▽
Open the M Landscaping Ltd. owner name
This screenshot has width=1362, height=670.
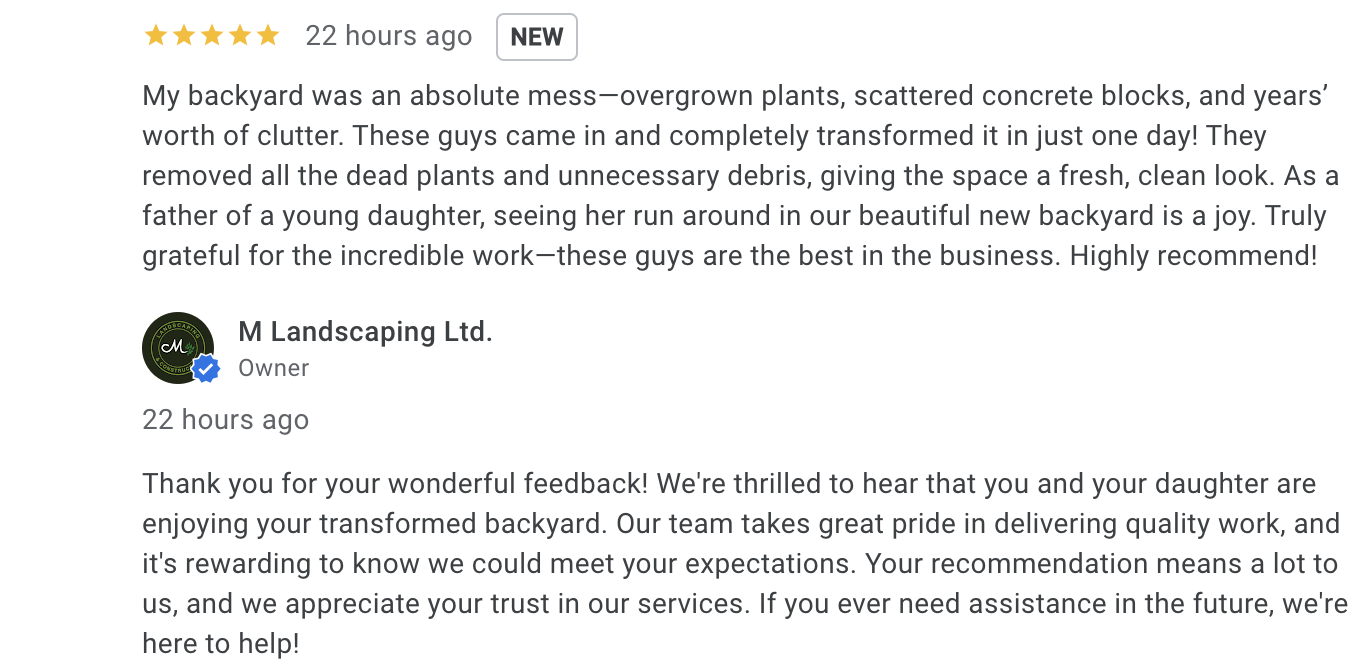pos(365,331)
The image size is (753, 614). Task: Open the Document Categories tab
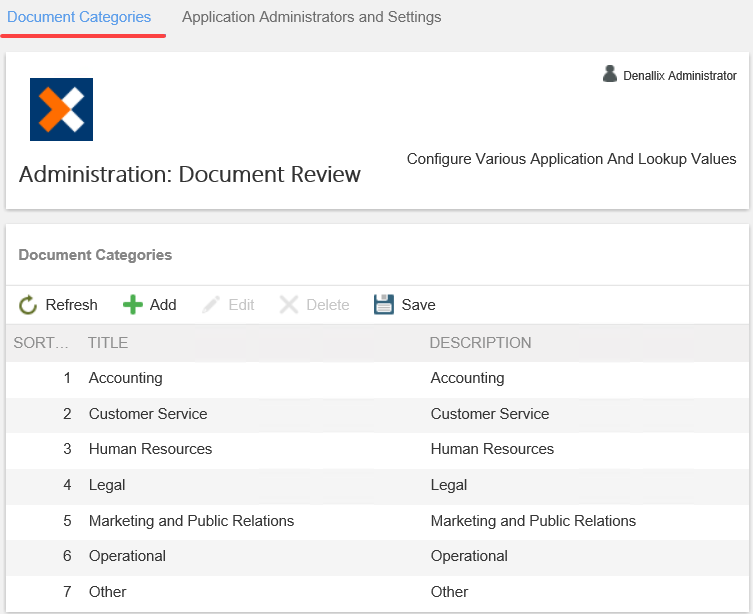(x=79, y=17)
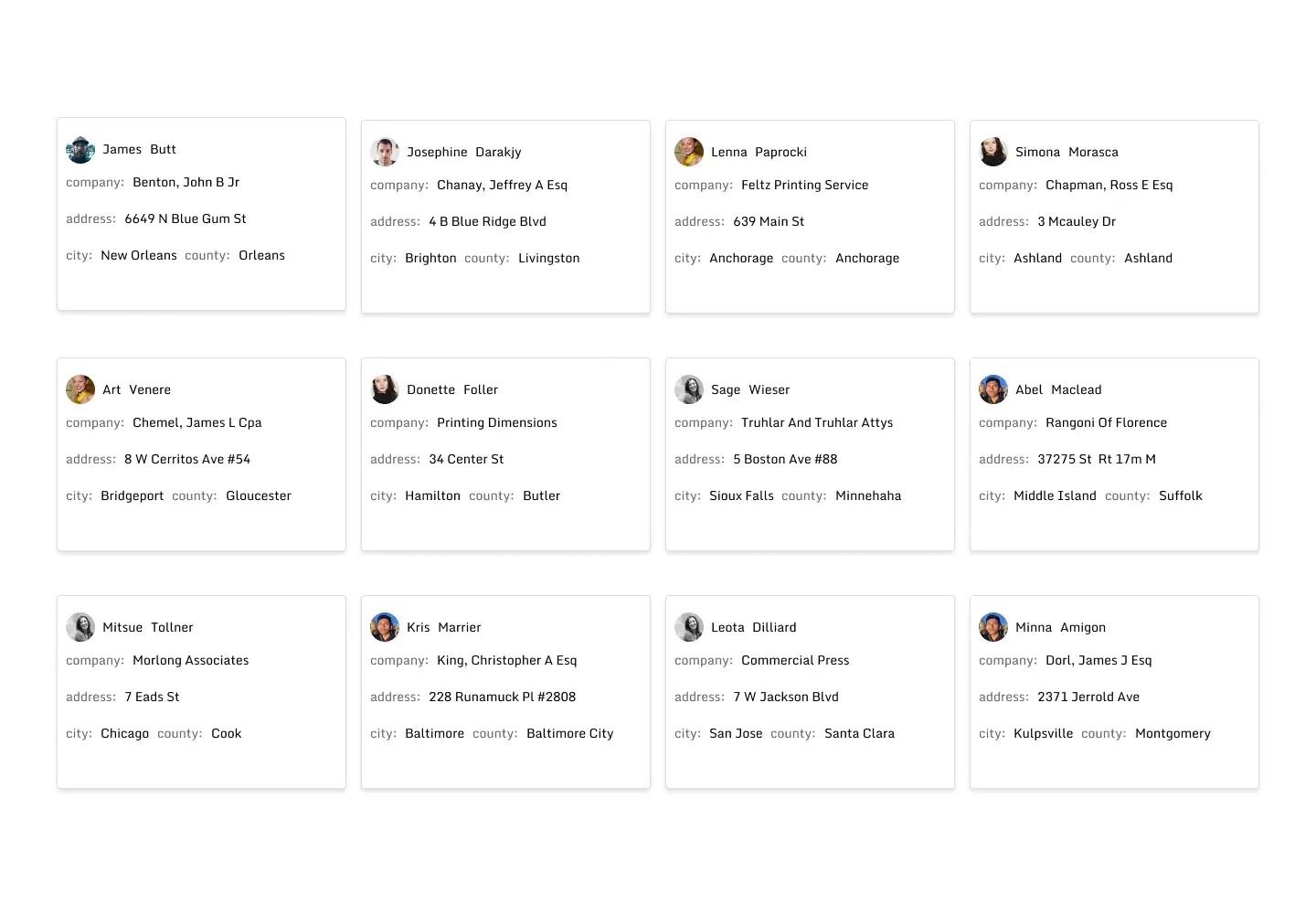
Task: Click the Printing Dimensions company text
Action: point(496,423)
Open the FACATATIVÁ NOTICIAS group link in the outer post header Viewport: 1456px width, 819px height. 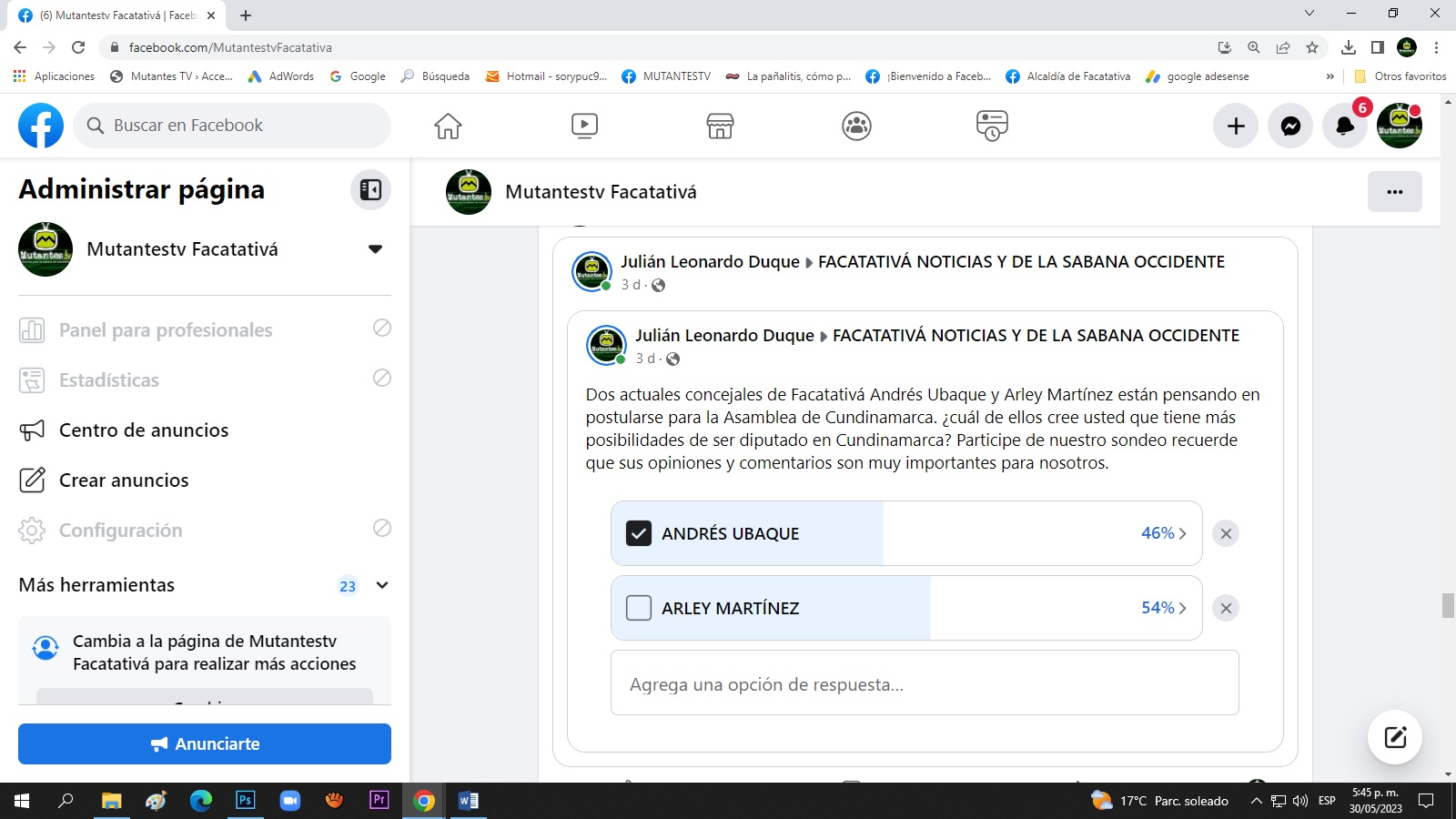click(x=1021, y=262)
△
Problem statement
Return every line of the records that contains the string "Task", matching case exactly.

Expected answer
The image size is (753, 614). Task: Open the Document Categories tab
Task: Click the Printing Dimensions company text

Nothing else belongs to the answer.